Lately, I’ve been feeling a little overwhelmed with everything. Finding time to myself has been next to impossible the last few days and it’s rather driving me nuts. There is a part of me crying out for five freakin’ minutes of me time, like full out alone me time and that part of me has been getting louder and louder with her cries.
I don’t exactly know what I want to do with that me time when I have it, I feel like I never full get me time. My attention is always diverted to something else, someone else. Someone elses’ needs. Children, husband, cat, house, everything. My mind is constantly going, constantly worrying. I feel like I’m looking for the Where’s Waldo? of me time, and for some reason I can never find that white and red striped shirt.
I sometimes get a few minutes here and there, where I’ll jump in the shower and try my hardest to get myself all dolled up before my name is being called.
I was able to muffle the voices, the demands, for 20 minutes yesterday. I couldn’t hear anything over the sound of the shower and then, the sound of my hair dryer, which I had put on specifically to drown out the voices for a few more minutes. I know the boys were fine with their Daddy, even if Archer protested loudly. I haven’t blow-dried my hair since my mother-in-law was up helping the week of Archer’s birth. I haven’t had the time. Archer doesn’t like when I leave his sight for too long, he complains the entire time so I often toss my hair up in a pony tail, still soaking wet. I rarely have the time, am rarely able to make the time to invest in me. To apply makeup, do my hair, get all dressed up. I rush those tasks every day, and I suppose I’m getting pretty good at doing my get-ready routine in just five minutes. But yesterday, it was nice to take more time, even if Archer’s eyes, red from crying big crocodile tears because I wasn’t around for a whole twenty minutes, made me instantly guilty and regret the extra time I took getting ready. But…it was needed.
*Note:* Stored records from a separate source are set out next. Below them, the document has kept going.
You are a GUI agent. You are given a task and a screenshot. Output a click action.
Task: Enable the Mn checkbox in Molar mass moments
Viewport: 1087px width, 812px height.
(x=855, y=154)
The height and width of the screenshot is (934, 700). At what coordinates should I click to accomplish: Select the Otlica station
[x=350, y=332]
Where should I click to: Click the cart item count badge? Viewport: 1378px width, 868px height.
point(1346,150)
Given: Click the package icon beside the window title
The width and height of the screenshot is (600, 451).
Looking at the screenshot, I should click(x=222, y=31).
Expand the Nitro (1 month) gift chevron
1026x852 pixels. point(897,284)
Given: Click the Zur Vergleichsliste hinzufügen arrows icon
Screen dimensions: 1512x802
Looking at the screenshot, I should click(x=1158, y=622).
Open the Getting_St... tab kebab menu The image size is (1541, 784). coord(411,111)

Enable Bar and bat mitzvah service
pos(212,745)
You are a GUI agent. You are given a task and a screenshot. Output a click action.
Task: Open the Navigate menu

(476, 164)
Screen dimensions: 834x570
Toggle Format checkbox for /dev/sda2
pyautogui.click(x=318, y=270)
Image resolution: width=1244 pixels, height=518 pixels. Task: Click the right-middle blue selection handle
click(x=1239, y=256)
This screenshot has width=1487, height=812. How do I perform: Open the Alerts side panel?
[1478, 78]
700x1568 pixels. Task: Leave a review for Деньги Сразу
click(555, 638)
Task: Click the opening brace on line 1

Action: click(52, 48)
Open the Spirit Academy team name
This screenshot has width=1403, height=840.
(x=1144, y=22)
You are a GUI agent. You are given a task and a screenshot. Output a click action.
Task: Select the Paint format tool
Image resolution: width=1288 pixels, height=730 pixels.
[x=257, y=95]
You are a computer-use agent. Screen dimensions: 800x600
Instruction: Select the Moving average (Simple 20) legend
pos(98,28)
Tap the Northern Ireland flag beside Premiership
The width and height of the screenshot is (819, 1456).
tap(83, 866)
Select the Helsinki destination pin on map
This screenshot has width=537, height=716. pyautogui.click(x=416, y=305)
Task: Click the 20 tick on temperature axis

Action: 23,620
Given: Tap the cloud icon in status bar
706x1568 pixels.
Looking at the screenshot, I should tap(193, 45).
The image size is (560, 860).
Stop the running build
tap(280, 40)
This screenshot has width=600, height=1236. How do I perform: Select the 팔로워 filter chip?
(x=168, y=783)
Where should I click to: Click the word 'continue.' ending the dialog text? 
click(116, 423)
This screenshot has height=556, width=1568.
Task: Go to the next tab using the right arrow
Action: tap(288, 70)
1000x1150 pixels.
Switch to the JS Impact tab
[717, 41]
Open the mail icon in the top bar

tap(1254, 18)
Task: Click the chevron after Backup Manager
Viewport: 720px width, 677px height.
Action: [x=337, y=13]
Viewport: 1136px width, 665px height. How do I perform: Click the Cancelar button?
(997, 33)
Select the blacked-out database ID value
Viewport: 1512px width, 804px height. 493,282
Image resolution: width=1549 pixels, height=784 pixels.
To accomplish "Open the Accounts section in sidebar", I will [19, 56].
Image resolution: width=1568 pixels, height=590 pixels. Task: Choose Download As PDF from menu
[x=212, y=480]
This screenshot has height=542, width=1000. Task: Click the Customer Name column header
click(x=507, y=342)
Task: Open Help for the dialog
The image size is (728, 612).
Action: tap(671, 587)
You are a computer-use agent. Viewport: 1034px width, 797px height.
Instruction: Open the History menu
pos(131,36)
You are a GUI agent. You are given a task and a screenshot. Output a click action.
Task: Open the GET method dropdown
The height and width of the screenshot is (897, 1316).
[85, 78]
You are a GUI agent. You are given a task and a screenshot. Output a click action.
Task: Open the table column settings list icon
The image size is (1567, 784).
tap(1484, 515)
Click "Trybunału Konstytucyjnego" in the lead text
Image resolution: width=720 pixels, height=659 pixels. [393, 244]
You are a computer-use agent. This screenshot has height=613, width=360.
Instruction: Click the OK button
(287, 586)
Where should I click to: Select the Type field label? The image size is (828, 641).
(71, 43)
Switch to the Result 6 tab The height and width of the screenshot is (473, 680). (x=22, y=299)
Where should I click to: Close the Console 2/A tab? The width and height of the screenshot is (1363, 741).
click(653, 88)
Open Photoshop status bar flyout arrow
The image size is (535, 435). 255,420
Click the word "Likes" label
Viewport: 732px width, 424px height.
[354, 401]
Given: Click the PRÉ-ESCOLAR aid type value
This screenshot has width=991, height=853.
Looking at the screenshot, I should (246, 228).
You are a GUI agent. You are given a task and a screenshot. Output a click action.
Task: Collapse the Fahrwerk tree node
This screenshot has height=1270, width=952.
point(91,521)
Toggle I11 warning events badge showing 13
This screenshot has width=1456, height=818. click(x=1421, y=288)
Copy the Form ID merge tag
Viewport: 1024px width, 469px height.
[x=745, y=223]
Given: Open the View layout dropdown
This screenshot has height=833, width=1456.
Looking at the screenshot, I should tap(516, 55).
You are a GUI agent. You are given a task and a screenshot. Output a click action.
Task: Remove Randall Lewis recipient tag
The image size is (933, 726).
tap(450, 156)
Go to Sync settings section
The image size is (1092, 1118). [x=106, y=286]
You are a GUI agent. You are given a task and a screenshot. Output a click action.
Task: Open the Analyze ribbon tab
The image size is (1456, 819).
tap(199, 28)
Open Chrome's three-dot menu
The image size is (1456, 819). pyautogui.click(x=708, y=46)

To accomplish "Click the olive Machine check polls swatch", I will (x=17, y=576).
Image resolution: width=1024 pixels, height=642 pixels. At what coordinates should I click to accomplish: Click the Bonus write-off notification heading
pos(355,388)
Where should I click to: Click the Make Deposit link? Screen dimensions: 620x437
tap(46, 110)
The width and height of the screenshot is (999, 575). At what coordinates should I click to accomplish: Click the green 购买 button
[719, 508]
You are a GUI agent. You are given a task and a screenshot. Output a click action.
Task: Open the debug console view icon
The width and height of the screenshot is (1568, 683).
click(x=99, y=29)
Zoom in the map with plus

Right now, in this moment, I feel rather like I’m suffocating in my to-do-but-never-done list. It’s the list I have in my mind, with all the things I need to do but can’t get around to doing because Nolan wants to play with me or Archer wants to nurse or be held by me. Or it’s meal times. Or we’re out of the house. There’s a billion reasons why those things on that list don’t get done, but I still beat myself up over it. Not because I regret using [all] my time hanging out with the boys, but because I take a look around my house at the end of each day and feel immensely guilty that I wasn’t able to accomplish my chores on that damn to-do list. The kids are always fed, always loved, always played with…but those chores rarely get done. Unless it gets to the point when I can’t put it off any longer, and I have to just do it while I let Nolan play by himself and while Archer sits in the swing. At the end of those days, I feel guilty because I didn’t play with my kids as much as I should have.
I can’t seem to win. My expectations are too high for myself. I’m not quite sure how to lower them, or if I even should lower them. After all, shouldn’t we always reach to be better? To be greater? Maybe one day I can find the balance I’m striving for.